Exercise brief: Once the records have been read, set every one down as it stands.

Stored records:
━━━━━━

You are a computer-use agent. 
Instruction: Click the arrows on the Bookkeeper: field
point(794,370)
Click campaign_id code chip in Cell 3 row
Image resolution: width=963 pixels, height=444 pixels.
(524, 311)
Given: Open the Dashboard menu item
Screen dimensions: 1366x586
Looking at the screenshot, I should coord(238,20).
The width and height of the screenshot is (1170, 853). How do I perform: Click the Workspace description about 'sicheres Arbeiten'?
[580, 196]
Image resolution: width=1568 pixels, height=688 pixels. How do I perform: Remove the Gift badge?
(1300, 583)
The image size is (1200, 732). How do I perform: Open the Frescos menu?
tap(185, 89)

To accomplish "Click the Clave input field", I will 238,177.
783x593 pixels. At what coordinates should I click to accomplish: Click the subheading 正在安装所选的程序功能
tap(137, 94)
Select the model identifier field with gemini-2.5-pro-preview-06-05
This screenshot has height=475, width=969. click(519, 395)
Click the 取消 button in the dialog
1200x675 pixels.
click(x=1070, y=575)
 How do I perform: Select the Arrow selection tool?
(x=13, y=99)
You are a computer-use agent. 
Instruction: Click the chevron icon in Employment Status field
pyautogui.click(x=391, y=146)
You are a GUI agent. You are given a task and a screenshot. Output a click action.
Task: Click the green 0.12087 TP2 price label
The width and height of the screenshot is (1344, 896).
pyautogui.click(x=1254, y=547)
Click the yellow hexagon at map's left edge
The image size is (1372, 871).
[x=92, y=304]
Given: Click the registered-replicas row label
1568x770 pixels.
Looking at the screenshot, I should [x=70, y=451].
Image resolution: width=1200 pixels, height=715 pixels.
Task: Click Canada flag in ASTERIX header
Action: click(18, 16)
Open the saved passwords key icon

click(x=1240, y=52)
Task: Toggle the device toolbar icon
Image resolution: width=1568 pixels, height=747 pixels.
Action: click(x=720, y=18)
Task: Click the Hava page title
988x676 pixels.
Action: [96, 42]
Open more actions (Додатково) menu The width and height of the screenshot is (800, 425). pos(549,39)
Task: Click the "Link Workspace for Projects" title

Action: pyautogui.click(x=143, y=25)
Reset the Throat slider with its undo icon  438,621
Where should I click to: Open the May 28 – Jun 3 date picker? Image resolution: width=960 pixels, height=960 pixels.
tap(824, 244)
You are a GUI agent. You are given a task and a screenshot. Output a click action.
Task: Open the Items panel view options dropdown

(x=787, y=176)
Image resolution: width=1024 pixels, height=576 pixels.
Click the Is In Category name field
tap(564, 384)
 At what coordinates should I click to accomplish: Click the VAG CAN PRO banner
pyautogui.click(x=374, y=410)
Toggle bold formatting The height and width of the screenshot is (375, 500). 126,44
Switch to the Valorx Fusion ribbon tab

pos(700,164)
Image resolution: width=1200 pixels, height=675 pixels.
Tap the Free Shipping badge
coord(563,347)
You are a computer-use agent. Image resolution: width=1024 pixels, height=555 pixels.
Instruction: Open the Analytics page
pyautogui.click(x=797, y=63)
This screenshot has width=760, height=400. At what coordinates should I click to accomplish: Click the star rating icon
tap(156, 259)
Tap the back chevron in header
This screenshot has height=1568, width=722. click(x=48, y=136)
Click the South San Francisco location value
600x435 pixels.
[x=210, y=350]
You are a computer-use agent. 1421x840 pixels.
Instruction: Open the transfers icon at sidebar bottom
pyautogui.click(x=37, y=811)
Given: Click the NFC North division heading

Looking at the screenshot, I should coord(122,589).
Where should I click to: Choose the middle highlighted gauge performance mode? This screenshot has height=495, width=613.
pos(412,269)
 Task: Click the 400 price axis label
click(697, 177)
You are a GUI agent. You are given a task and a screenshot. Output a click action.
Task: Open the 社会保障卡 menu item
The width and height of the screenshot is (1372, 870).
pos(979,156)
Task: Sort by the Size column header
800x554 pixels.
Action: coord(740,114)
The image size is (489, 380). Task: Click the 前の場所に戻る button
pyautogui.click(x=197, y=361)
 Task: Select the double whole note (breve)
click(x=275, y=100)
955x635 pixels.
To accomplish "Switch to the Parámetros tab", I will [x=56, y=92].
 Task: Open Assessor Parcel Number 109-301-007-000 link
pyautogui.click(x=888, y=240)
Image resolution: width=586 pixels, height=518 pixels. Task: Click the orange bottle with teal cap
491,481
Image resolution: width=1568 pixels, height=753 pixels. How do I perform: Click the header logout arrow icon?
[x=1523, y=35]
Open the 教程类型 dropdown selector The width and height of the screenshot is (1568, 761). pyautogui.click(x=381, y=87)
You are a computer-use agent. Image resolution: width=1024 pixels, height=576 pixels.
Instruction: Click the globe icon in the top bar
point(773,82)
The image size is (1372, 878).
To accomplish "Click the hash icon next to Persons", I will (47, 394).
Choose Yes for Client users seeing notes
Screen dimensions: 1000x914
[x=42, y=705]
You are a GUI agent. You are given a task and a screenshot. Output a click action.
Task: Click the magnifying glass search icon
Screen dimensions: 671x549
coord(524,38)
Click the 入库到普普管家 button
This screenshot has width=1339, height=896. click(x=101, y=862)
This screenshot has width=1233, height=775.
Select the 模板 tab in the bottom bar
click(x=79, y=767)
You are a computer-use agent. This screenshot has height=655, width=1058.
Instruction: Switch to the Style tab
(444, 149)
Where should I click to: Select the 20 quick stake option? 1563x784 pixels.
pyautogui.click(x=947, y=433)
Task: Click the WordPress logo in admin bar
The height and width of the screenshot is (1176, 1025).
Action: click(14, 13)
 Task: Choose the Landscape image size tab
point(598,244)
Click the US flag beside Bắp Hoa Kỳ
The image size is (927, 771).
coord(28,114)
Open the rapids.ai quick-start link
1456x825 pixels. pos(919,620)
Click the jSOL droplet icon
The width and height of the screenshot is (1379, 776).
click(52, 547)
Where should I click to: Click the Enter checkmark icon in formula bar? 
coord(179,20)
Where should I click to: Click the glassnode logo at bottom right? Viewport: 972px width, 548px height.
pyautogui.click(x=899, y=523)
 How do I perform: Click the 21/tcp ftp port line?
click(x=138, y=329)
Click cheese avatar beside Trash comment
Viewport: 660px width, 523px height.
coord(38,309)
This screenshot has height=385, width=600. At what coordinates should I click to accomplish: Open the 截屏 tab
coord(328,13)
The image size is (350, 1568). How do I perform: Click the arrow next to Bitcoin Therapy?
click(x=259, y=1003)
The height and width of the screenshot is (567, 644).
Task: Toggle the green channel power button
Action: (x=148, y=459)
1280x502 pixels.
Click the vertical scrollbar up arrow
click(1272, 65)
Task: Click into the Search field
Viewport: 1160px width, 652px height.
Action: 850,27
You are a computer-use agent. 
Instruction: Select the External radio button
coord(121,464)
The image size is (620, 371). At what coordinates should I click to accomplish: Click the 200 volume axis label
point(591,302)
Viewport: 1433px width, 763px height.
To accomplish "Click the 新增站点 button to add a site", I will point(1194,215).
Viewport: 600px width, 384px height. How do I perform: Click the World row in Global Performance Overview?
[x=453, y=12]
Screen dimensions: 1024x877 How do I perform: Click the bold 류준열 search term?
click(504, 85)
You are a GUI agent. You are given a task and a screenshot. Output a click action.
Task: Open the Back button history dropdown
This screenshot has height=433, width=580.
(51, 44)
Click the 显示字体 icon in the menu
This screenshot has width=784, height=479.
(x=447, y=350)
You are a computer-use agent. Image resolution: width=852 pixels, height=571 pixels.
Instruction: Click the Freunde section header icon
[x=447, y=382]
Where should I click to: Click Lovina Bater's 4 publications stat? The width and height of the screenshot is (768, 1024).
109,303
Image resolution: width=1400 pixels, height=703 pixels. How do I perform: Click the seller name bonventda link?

━━━━━━

Solution below:
You are a computer-use agent. 
Instruction: Click the arrows on the Bookkeeper: field
point(794,370)
Click campaign_id code chip in Cell 3 row
Image resolution: width=963 pixels, height=444 pixels.
(524, 311)
Given: Open the Dashboard menu item
Screen dimensions: 1366x586
Looking at the screenshot, I should coord(238,20).
The width and height of the screenshot is (1170, 853). How do I perform: Click the Workspace description about 'sicheres Arbeiten'?
[580, 196]
Image resolution: width=1568 pixels, height=688 pixels. How do I perform: Remove the Gift badge?
(1300, 583)
The image size is (1200, 732). How do I perform: Open the Frescos menu?
tap(185, 89)

To accomplish "Click the Clave input field", I will 238,177.
783x593 pixels. At what coordinates should I click to accomplish: Click the subheading 正在安装所选的程序功能
tap(137, 94)
Select the model identifier field with gemini-2.5-pro-preview-06-05
This screenshot has height=475, width=969. click(519, 395)
Click the 取消 button in the dialog
1200x675 pixels.
click(x=1070, y=575)
 How do I perform: Select the Arrow selection tool?
(x=13, y=99)
You are a computer-use agent. 
Instruction: Click the chevron icon in Employment Status field
pyautogui.click(x=391, y=146)
You are a GUI agent. You are given a task and a screenshot. Output a click action.
Task: Click the green 0.12087 TP2 price label
The width and height of the screenshot is (1344, 896).
pyautogui.click(x=1254, y=547)
Click the yellow hexagon at map's left edge
The image size is (1372, 871).
[x=92, y=304]
Given: Click the registered-replicas row label
1568x770 pixels.
Looking at the screenshot, I should [x=70, y=451].
Image resolution: width=1200 pixels, height=715 pixels.
Task: Click Canada flag in ASTERIX header
Action: click(18, 16)
Open the saved passwords key icon

click(x=1240, y=52)
Task: Toggle the device toolbar icon
Image resolution: width=1568 pixels, height=747 pixels.
Action: click(x=720, y=18)
Task: Click the Hava page title
988x676 pixels.
Action: [96, 42]
Open more actions (Додатково) menu The width and height of the screenshot is (800, 425). pos(549,39)
Task: Click the "Link Workspace for Projects" title

Action: pyautogui.click(x=143, y=25)
Reset the Throat slider with its undo icon  438,621
Where should I click to: Open the May 28 – Jun 3 date picker? Image resolution: width=960 pixels, height=960 pixels.
tap(824, 244)
You are a GUI agent. You are given a task and a screenshot. Output a click action.
Task: Open the Items panel view options dropdown

(x=787, y=176)
Image resolution: width=1024 pixels, height=576 pixels.
Click the Is In Category name field
tap(564, 384)
 At what coordinates should I click to accomplish: Click the VAG CAN PRO banner
pyautogui.click(x=374, y=410)
Toggle bold formatting The height and width of the screenshot is (375, 500). 126,44
Switch to the Valorx Fusion ribbon tab

pos(700,164)
Image resolution: width=1200 pixels, height=675 pixels.
Tap the Free Shipping badge
coord(563,347)
You are a computer-use agent. Image resolution: width=1024 pixels, height=555 pixels.
Instruction: Open the Analytics page
pyautogui.click(x=797, y=63)
This screenshot has width=760, height=400. At what coordinates should I click to accomplish: Click the star rating icon
tap(156, 259)
Tap the back chevron in header
This screenshot has height=1568, width=722. click(x=48, y=136)
Click the South San Francisco location value
600x435 pixels.
[x=210, y=350]
You are a computer-use agent. 1421x840 pixels.
Instruction: Open the transfers icon at sidebar bottom
pyautogui.click(x=37, y=811)
Given: Click the NFC North division heading

Looking at the screenshot, I should coord(122,589).
Where should I click to: Choose the middle highlighted gauge performance mode? This screenshot has height=495, width=613.
pos(412,269)
 Task: Click the 400 price axis label
click(697, 177)
You are a GUI agent. You are given a task and a screenshot. Output a click action.
Task: Open the 社会保障卡 menu item
The width and height of the screenshot is (1372, 870).
pos(979,156)
Task: Sort by the Size column header
800x554 pixels.
Action: coord(740,114)
The image size is (489, 380). Task: Click the 前の場所に戻る button
pyautogui.click(x=197, y=361)
 Task: Select the double whole note (breve)
click(x=275, y=100)
955x635 pixels.
To accomplish "Switch to the Parámetros tab", I will [x=56, y=92].
 Task: Open Assessor Parcel Number 109-301-007-000 link
pyautogui.click(x=888, y=240)
Image resolution: width=586 pixels, height=518 pixels. Task: Click the orange bottle with teal cap
491,481
Image resolution: width=1568 pixels, height=753 pixels. How do I perform: Click the header logout arrow icon?
[x=1523, y=35]
Open the 教程类型 dropdown selector The width and height of the screenshot is (1568, 761). pyautogui.click(x=381, y=87)
You are a computer-use agent. Image resolution: width=1024 pixels, height=576 pixels.
Instruction: Click the globe icon in the top bar
point(773,82)
The image size is (1372, 878).
To accomplish "Click the hash icon next to Persons", I will (47, 394).
Choose Yes for Client users seeing notes
Screen dimensions: 1000x914
[x=42, y=705]
You are a GUI agent. You are given a task and a screenshot. Output a click action.
Task: Click the magnifying glass search icon
Screen dimensions: 671x549
coord(524,38)
Click the 入库到普普管家 button
This screenshot has width=1339, height=896. click(x=101, y=862)
This screenshot has width=1233, height=775.
Select the 模板 tab in the bottom bar
click(x=79, y=767)
You are a computer-use agent. This screenshot has height=655, width=1058.
Instruction: Switch to the Style tab
(444, 149)
Where should I click to: Select the 20 quick stake option? 1563x784 pixels.
pyautogui.click(x=947, y=433)
Task: Click the WordPress logo in admin bar
The height and width of the screenshot is (1176, 1025).
Action: click(14, 13)
 Task: Choose the Landscape image size tab
point(598,244)
Click the US flag beside Bắp Hoa Kỳ
The image size is (927, 771).
coord(28,114)
Open the rapids.ai quick-start link
1456x825 pixels. pos(919,620)
Click the jSOL droplet icon
The width and height of the screenshot is (1379, 776).
click(52, 547)
Where should I click to: Click the Enter checkmark icon in formula bar? 
coord(179,20)
Where should I click to: Click the glassnode logo at bottom right? Viewport: 972px width, 548px height.
pyautogui.click(x=899, y=523)
 How do I perform: Click the 21/tcp ftp port line?
click(x=138, y=329)
Click cheese avatar beside Trash comment
Viewport: 660px width, 523px height.
coord(38,309)
This screenshot has height=385, width=600. At what coordinates should I click to accomplish: Open the 截屏 tab
coord(328,13)
The image size is (350, 1568). How do I perform: Click the arrow next to Bitcoin Therapy?
click(x=259, y=1003)
The height and width of the screenshot is (567, 644).
Task: Toggle the green channel power button
Action: (x=148, y=459)
1280x502 pixels.
Click the vertical scrollbar up arrow
click(1272, 65)
Task: Click into the Search field
Viewport: 1160px width, 652px height.
Action: 850,27
You are a computer-use agent. 
Instruction: Select the External radio button
coord(121,464)
The image size is (620, 371). At what coordinates should I click to accomplish: Click the 200 volume axis label
point(591,302)
Viewport: 1433px width, 763px height.
To accomplish "Click the 新增站点 button to add a site", I will point(1194,215).
Viewport: 600px width, 384px height. How do I perform: Click the World row in Global Performance Overview?
[x=453, y=12]
Screen dimensions: 1024x877 How do I perform: Click the bold 류준열 search term?
click(504, 85)
You are a GUI agent. You are given a task and a screenshot. Output a click action.
Task: Open the Back button history dropdown
This screenshot has height=433, width=580.
(51, 44)
Click the 显示字体 icon in the menu
This screenshot has width=784, height=479.
(x=447, y=350)
You are a computer-use agent. Image resolution: width=852 pixels, height=571 pixels.
Instruction: Click the Freunde section header icon
[x=447, y=382]
Where should I click to: Click Lovina Bater's 4 publications stat? The width and height of the screenshot is (768, 1024).
109,303
Image resolution: width=1400 pixels, height=703 pixels. How do I perform: Click the seller name bonventda link?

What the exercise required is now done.